Under Article 5 of the UNCITRAL Rules there are three arbitrators unless the parties agree to have only one arbitrator. When there are three arbitrators, the claimant (here, the Turkish company) selects the first arbitrator; the respondent (here, the Minnesota company) picks the second; and then these two arbitrators select the third and presiding arbitrator. Although the first two arbitrators are selected by the two parties, the arbitrators are to be independent, not representatives or advocates for the parties that selected them.
My Turkish client and I thus had to go first in selecting an arbitrator. My ideal candidate was a Minnesota lawyer from Turkey who was bilingual in English and Turkish and who knew Turkish business customs and circumstances, but not surprisingly I could not find such a person. I then called the Turkish consulate in Chicago and Embassy in Washington, D.C. for recommendations for such an arbitrator. I eventually found a U.S. (and Turkish) lawyer in New York City who was born in Turkey, who was bilingual and who knew its business customs and circumstances, and the Turkish company appointed him as arbitrator. The Minnesota company then appointed a professor from a Minnesota law school as the second arbitrator. The two of them then appointed a retired chief justice of the Minnesota Supreme Court as the third and presiding arbitrator.

Entries on finding words and elements
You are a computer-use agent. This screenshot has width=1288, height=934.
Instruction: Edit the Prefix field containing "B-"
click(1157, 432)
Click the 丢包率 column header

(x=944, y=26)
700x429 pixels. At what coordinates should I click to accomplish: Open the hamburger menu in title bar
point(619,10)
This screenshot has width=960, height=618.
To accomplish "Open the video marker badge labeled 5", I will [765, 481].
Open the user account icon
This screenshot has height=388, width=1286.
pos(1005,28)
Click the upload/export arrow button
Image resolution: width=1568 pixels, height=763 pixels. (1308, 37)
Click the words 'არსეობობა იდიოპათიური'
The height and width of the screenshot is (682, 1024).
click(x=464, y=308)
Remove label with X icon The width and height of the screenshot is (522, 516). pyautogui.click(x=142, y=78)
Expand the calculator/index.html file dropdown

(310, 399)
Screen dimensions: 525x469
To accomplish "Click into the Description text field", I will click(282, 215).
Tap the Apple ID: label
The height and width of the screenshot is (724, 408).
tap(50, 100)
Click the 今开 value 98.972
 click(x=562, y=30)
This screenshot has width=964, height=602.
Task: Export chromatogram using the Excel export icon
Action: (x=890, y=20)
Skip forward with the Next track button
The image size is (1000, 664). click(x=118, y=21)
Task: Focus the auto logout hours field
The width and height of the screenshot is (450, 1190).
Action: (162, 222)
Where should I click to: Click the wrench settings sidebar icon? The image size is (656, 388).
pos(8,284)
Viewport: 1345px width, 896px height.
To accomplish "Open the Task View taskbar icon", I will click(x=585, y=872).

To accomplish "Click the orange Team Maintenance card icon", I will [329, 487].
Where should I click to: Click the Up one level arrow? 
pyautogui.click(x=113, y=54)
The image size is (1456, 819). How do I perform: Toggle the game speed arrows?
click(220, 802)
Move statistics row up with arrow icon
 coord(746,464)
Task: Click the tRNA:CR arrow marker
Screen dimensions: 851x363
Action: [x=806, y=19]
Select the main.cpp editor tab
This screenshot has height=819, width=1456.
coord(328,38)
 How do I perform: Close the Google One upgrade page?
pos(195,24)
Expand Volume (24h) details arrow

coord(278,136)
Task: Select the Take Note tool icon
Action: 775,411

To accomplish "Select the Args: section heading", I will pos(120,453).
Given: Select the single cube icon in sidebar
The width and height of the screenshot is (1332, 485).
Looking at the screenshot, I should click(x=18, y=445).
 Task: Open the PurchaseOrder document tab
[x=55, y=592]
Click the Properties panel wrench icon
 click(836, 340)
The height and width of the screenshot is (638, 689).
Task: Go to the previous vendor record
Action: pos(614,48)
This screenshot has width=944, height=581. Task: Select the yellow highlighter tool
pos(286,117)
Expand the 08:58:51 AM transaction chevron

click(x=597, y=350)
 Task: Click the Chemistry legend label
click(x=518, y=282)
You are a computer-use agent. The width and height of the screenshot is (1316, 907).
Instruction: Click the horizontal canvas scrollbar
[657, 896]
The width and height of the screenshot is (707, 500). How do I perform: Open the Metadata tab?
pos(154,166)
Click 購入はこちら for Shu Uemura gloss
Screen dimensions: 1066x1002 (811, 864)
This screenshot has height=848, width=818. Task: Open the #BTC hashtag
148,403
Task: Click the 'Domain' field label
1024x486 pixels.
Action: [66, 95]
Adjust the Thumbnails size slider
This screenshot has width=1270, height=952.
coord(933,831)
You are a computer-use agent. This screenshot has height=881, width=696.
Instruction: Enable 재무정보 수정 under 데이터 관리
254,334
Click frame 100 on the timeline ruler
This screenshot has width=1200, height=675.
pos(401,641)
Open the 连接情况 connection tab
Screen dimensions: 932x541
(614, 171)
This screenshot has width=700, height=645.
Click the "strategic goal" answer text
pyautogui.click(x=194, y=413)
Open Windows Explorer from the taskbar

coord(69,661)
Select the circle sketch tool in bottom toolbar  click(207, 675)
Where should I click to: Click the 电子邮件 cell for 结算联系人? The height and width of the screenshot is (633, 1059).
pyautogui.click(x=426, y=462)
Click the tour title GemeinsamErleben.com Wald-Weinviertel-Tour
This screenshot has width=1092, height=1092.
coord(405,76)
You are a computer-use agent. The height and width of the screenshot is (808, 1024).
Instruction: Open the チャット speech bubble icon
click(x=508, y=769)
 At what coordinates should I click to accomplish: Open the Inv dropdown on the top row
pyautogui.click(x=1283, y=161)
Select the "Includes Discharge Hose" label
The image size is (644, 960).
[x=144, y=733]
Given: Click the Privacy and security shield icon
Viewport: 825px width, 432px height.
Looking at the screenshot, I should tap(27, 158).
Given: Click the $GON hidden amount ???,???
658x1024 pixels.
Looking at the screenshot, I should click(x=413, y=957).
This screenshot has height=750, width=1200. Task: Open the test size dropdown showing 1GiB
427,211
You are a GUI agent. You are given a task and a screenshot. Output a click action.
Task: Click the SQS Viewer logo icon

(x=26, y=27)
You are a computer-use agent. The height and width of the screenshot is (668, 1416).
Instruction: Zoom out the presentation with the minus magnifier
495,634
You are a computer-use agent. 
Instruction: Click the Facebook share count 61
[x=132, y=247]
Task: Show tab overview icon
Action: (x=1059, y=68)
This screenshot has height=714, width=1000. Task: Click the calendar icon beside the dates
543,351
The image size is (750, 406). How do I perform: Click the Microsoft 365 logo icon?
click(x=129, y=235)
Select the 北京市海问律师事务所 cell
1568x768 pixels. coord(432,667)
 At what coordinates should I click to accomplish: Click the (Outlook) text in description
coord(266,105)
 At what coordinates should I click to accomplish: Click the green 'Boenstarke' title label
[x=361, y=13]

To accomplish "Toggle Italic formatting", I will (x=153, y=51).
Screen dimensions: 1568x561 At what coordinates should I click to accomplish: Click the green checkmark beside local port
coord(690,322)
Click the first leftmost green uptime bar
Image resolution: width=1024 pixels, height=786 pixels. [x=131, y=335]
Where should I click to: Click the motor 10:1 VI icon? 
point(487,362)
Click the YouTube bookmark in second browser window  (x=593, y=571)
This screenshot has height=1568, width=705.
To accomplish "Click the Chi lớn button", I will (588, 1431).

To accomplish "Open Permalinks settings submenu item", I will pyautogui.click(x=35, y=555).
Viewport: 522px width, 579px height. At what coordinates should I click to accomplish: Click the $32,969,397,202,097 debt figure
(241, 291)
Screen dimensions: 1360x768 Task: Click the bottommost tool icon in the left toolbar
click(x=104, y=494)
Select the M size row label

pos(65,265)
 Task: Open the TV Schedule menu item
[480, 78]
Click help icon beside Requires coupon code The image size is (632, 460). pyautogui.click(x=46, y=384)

▸ **TASKS**:
1 - In the arbitration account, whom did the Minnesota company appoint as the second arbitrator?
2 - Carry on the arbitration account from its last sentence.
Nothing in the records matters here.

▸ **ANSWER SET**:
1 - A professor from a Minnesota law school.

2 -
The hearings were held in a conference room of the Minneapolis office of the presiding arbitrator in the IDS Tower and lasted several days. The Minnesota company was represented by its in-house lawyer and two lawyers from its outside law firm while I was by myself for the Turkish company. (This was a role reversal for me.) The atmosphere was tense in the conference room. The husband of the couple who owned the Turkish company had been an arbitrator in his own country where things were handled much differently, and yet he enjoyed the battle in the Minneapolis conference room. His wife who was also involved in the business and was a witness, however, was appalled by the hostile questioning of the other side’s lawyer.
Several weeks after the hearing, I received in the mail the two-page award of the arbitrators requiring the manufacturer to pay a sum of money to the Turkish company. Thereafter the money was paid, and the case was over. My client and I were very pleased.
Under Article 32(3) of the UNCITRAL Arbitration Rules, the arbitrators are required to provide a statement of the reasons for their award unless the parties waive this requirement. In this case, the requirement was waived because a relatively small amount money was claimed and because both sides wanted to avoid the expense of paying for the time of the arbitrators to prepare such a statement of reasons.
U.S. (Minnesota) Buyer vs. Asian manufacturer
In the second case, I was counsel for an Asian manufacturer responding to an arbitration claim for over $26 million for breach of contract and other alleged wrongs. The contract at issue had been prepared by a non-lawyer employee of a Minneapolis foreign-trade consulting firm. It had what I regarded as a very inartful arbitration provision. It called for arbitration under the rules of “the United Nations Uniform Commercial Codes,” which do not exist. Nor did it specify where the arbitration should be held or the number of arbitrators or the language of the arbitration.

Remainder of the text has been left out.